De primaire gegevensbron staat centraal in de dataset en alle andere gegevensbronnen hebben betrekking op die primaire bron. Om deze gegevensbronnen met elkaar te verbinden, voegt HubSpot de gegevens op de achtergrond samen via het kortst mogelijke pad. Contactpersonen en deals zijn bijvoorbeeld direct gerelateerd en kunnen worden geselecteerd zonder dat er extra koppelingen nodig zijn.

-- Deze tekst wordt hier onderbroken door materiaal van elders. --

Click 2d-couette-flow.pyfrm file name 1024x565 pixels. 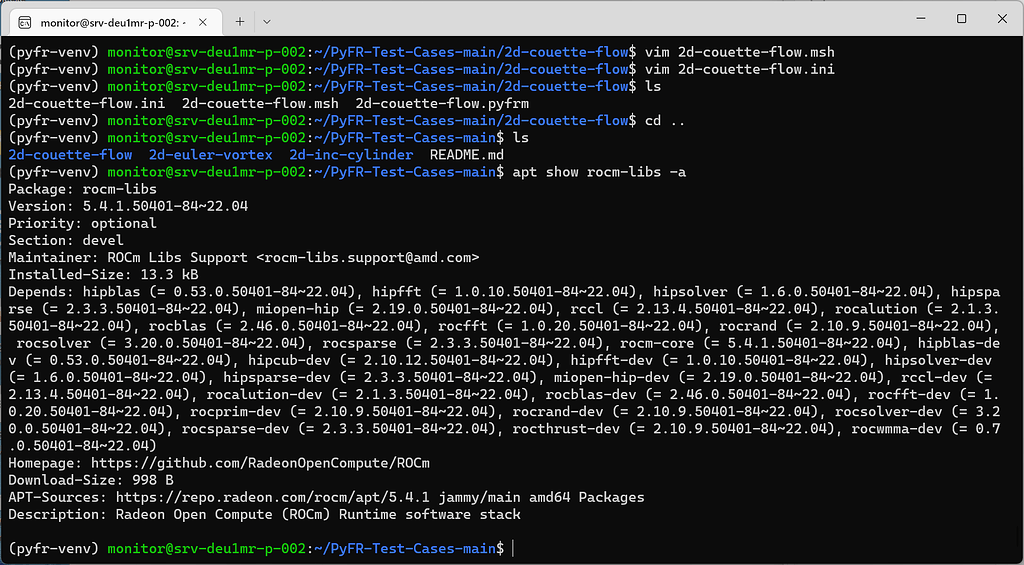click(x=442, y=103)
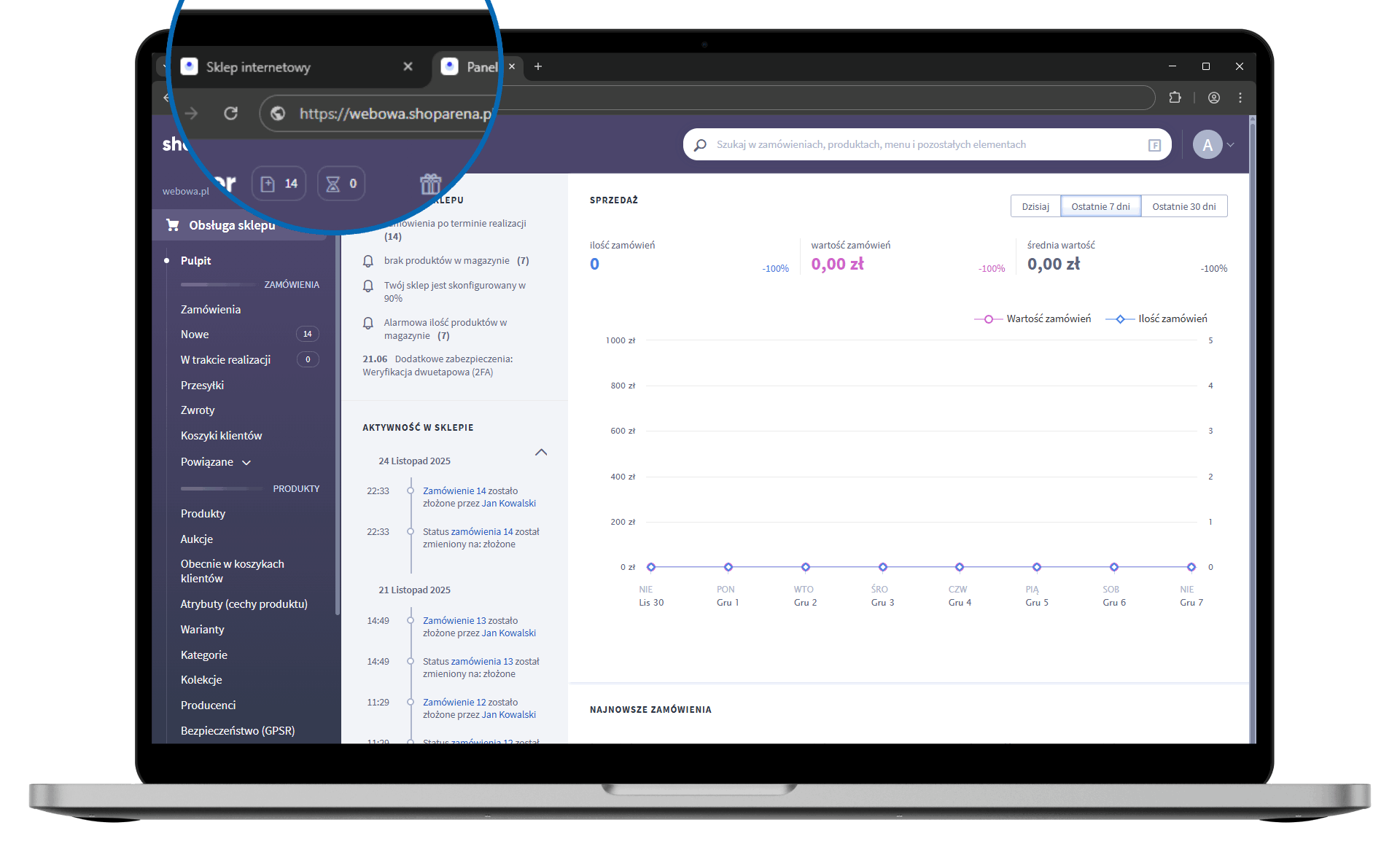
Task: Click the magnifier icon in the search bar
Action: [700, 145]
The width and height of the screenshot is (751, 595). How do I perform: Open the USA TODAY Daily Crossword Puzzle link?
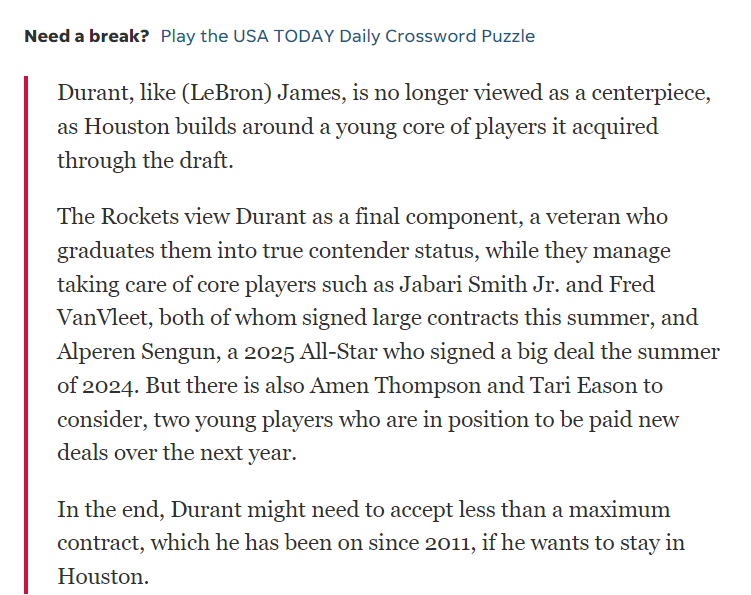pyautogui.click(x=348, y=36)
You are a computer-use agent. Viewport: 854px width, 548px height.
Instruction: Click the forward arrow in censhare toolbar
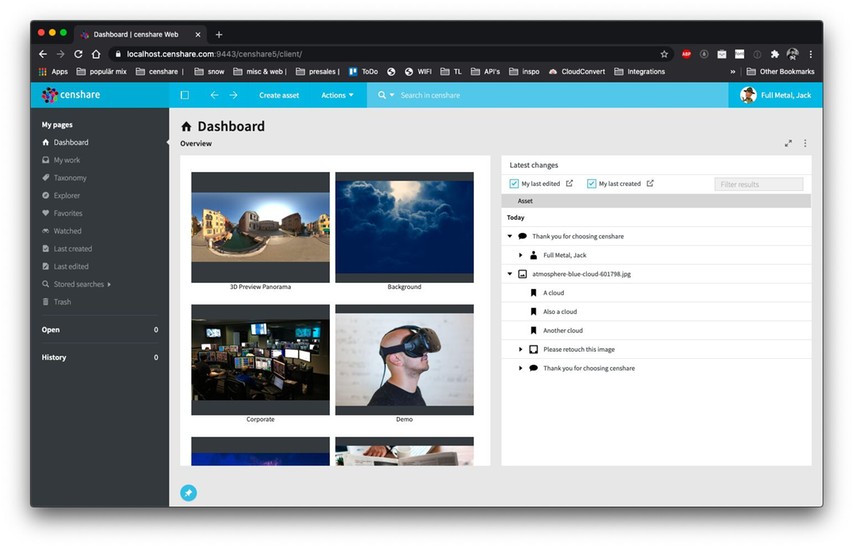pyautogui.click(x=234, y=95)
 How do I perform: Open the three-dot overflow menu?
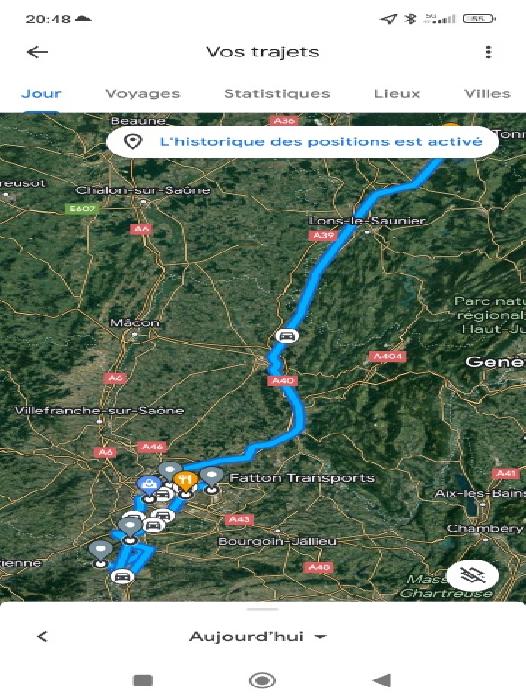point(488,52)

Andere gegevensbronnen kunnen echter niet direct worden gekoppeld en vereisen aanvullende bronnen om de gegevens samen te voegen. Als je primaire bron bijvoorbeeld Deals is en je wilt blogpostgegevens opnemen in het rapport, dan kan HubSpot deze bronnen alleen koppelen via de Contactpersonen en Webactiviteiten bronnen. Deze andere bronnen worden automatisch geselecteerd om de gegevens samen te voegen.
Selecteer de velden die je wilt opnemen in de dataset. Je kunt bestaande HubSpot eigenschappen toevoegen aan de dataset, maar ook aangepaste formulevelden.
Om eigenschappen aan de dataset toe te voegen, sleep je de eigenschappen van de linker zijbalk naar de sectie Datasetvelden.
Formulevelden zijn specifiek voor de dataset en kunnen worden gebruikt om waarden te berekenen op basis van eigenschappen in de dataset. Leer meer over het maken van formules met behulp van flexibele expressies.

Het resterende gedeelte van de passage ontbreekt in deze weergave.